One word describes why I'm not buying into this rally...
One word describes why I'm not buying into this rally, both literally and figuratively...EARNINGS.
Stocks can fly all over the place in the short run, but real, sustainable rallies are built upon solid earnings and the potential for growth. I came across an interview in Kiplinger's with David Tice today that sums up this line of thinking beautifully.
Tice, founder of the Prudent Beat mutual fund, not surprisingly is, well bearish. Despite the fact that he is talking his book so to speak as the manager of a short fund that returned 36% in 2008, his argument on why the current rally in stocks will not stick makes sense. Here's a portion of the interview that I find particularly relevant:
"...And the key fundamentals are?
Earnings for S&P 500 stocks were far down in 2008, and 2009 earnings aren't going to be any better. S&P earnings will probably be below $40 per share this year [versus $65 in 2008 and $83 in 2007]. So the market's price-earnings ratio, based on 2009 estimates is 20. That's still high, so how can you think that the market is near a bottom?
What will it take for the market to bottom?
It depends upon whether the stimulus package gets teeth, it depends on the dollar, it depends on what the Chinese decide to do. There are a lot of moving parts here.
What do you mean by the stimulus getting teeth?
A strong stimulus package could mean the economy picks up a little bit in the short term, but I don't think it will work longer term. The Italian finance minister recently said, "When the problem is too much debt, you can't fix the problem by assuming more debt." The problem is we have an output gap. We have too much capacity for existing consumer demand, and, therefore, manufacturing, retailing, and other sectors will have to downsize."
I completely agree with Tice. He is a little more bearish on the current state of the economy and where the markets are headed than I am, but not much. Regardless of whether the U.S. government is able to reflate this bubble once again, as it did after the Tech bubble popped, or not there is just too much debt out there on the consumer side and the government side for us to resume the same level of growth that we have experienced over the past decade.
When consumer spending accounts for 70% of an economy, we should have never let it get that far, and consumers are leveraged up to their eyeballs, eventually growth is going to stall. The government needs to focus on building a real economy, where we actually build things that we can sell to other countries and add value rather than just consume, consume, consume, serve each other $10 double-caramel-cheesecake-whipped-soy-white-chocolate-grande-mochachinos while we consume, and give each other advice on how to move money around to make it appear to grow even though nothing really is.

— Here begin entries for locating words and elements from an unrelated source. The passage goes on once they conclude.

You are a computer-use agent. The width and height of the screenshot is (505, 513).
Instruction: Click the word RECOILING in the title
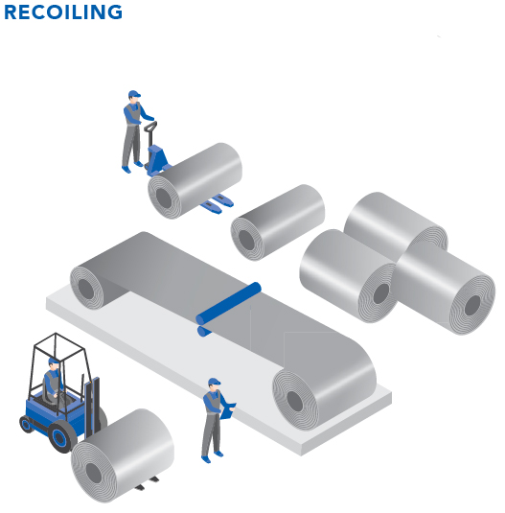coord(63,12)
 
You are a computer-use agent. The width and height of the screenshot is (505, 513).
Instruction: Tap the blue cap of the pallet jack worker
coord(134,94)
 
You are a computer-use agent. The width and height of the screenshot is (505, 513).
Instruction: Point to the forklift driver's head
coord(54,363)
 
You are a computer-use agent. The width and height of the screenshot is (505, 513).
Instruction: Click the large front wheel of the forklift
coord(61,436)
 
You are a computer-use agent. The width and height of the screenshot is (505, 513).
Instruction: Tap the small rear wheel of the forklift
coord(26,424)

The U.S. economy didn't grow nearly as rapidly as it appeared to over the past decade. The only thing that grew was the leverage in the system. Much of the growth that everyone thought was real was just smoke and mirrors. Now it's time to pay, and at exactly the wrong time, when the largest generation in the history of the world is passing its peak spending years. Not only have Baby Boomers past their peak spending years, but they have seen a tremendous percentage of their wealth, which they desperately need for retirement, evaporate. The rebuilding of their balance sheets will only serve to accelerate their natural slowdown in spending.
I'm not an uber-bear who thinks that we're all doomed. I'm just a realist who doesn't see where growth is going to come from over the next several years. Growth is what Mr. Market awards high multiples for. What sort of earnings multiple would you give a company that you knew isn't going to grow much, if at all, over the next several years? Not much of one I assume. Certainly not the 20 times forward earnings that the S&P is currently sitting at.
I plan to continue to play it relatively safe with my investments. Could I miss out on the beginning of the next amazing bear market? Of course, we're certainly a lot closer to the bottom than we were 50% or so ago. It is entirely possible that I'm wrong and that I will miss out on amazing capital gains over the next several years, but again I just don't see where earnings and growth are going to come from. I have a family to take care of so I'll just stick to my corporate bonds, with solid yields of anywhere from 7% to double digits and leave the quest for growth to someone else.